Yes, I have MANY checks. I have had no probleems while using this and
some newer versions of this script. However this seems to bee a
problem for users that get many small packets per time-unit... (think
p2p here). As you state below, this is no universal solution, but was
built to be easily reconfigurable.

 3. No detail on why the checks are ordered in the way they are (is there an
 order?):  As #2 indicates, the increased number of checks that a packet
 needs to be pushed through means it will hang around on the box longer.
 Therefore they should be ordered to give priority to either a) heavily used
 ports or b) ports you want to have processed sooner rather than later.
There was no reason ;-). see above

 4. No reason for accepting specific outbound traffic: I tend to prefer
 allowing all outbound traffic and filter on those ports that shouldn't be
 going outbound (i.e. dhcp responses, dns responses, ipp packets, windows
 networking stuff, known trojan/virus ports).  It greatly reduces the number
 of checks outbound traffic needs to go through.
I filter outbound for various reasons: generally, I like to know what
happens on my internal network. You can catch misconfigured software
some malware and some bad users with that.
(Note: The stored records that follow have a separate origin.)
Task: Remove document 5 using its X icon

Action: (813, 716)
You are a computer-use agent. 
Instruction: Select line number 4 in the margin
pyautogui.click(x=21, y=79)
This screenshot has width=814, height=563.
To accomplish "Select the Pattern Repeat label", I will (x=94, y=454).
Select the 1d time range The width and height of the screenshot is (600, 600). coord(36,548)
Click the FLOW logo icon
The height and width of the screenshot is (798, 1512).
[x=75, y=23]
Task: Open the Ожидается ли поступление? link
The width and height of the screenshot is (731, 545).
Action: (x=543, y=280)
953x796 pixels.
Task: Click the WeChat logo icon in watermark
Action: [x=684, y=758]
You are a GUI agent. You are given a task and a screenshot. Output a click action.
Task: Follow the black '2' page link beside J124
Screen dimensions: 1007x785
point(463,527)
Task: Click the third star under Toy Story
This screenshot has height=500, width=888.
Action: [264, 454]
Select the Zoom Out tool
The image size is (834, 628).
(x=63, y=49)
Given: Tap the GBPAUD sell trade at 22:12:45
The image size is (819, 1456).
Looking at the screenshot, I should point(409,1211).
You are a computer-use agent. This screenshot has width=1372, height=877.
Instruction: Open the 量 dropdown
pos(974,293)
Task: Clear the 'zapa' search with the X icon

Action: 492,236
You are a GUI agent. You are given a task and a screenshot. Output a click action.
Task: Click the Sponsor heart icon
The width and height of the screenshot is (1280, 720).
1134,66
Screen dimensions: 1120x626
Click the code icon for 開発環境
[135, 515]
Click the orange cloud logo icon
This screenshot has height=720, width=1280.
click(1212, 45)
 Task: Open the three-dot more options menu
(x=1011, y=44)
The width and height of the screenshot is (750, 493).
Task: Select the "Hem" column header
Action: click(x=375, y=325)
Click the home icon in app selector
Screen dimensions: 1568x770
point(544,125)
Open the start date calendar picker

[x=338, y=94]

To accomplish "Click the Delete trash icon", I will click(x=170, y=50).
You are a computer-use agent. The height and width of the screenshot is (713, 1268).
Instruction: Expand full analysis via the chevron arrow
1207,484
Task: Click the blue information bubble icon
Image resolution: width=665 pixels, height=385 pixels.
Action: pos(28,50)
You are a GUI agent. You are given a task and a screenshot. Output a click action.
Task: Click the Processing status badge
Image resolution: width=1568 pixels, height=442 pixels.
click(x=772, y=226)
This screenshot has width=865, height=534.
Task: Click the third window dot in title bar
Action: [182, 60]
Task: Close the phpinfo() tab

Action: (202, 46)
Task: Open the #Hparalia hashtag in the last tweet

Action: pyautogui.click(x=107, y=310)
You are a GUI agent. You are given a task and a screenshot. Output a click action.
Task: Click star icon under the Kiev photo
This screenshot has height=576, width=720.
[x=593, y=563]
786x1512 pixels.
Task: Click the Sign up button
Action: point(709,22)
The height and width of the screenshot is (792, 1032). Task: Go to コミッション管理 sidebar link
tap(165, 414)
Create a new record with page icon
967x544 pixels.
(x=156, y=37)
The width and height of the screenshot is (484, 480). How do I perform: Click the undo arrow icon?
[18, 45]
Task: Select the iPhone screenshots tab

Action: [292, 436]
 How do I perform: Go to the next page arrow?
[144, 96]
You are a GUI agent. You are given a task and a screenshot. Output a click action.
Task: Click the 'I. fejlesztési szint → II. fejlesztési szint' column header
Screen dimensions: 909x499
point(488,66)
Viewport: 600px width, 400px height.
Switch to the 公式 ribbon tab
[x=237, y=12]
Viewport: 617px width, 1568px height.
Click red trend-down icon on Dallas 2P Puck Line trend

 Obviously to improve the throughput you'd have to alter the script to use
 multiple ports on accept lines.  Once you start doing that, though, you lose
 the modularity that you've built into the script.
You are probably right in that.

 The point that needs to be made is that there is no 'one iptables script
 fits all'.  Each site, each box for that matter, has it's own set of
 services and it's own usage criteria.  To that end the iptables rules will
 (should) always vary from box to box, whether it is a server, a desktop, a
 gateway, or some combination of the three.
Of course.

 New users looking to get their boxen online grab scripts like this thinking
 they are going to secure it for them, yet they don't understand the nuances
 of the individual rules nor how they are grouped.  How many folks that grab
 the script are going to know what the teamspeak or pgp ports are for and
 whether they need them or not?  How many are going to know that they've
 exposed their system to incoming teamspeak packets, whether they have
 teamspeak or not?
Even more: They are exposing their box to ALL packets on the teamspeak
port.
But IMO, it's easier to learn than some gui-things, you don't have to
transfer it over network to your firewall-box (who has X on a
firewall??? :-) ) and its easy to reconfigure.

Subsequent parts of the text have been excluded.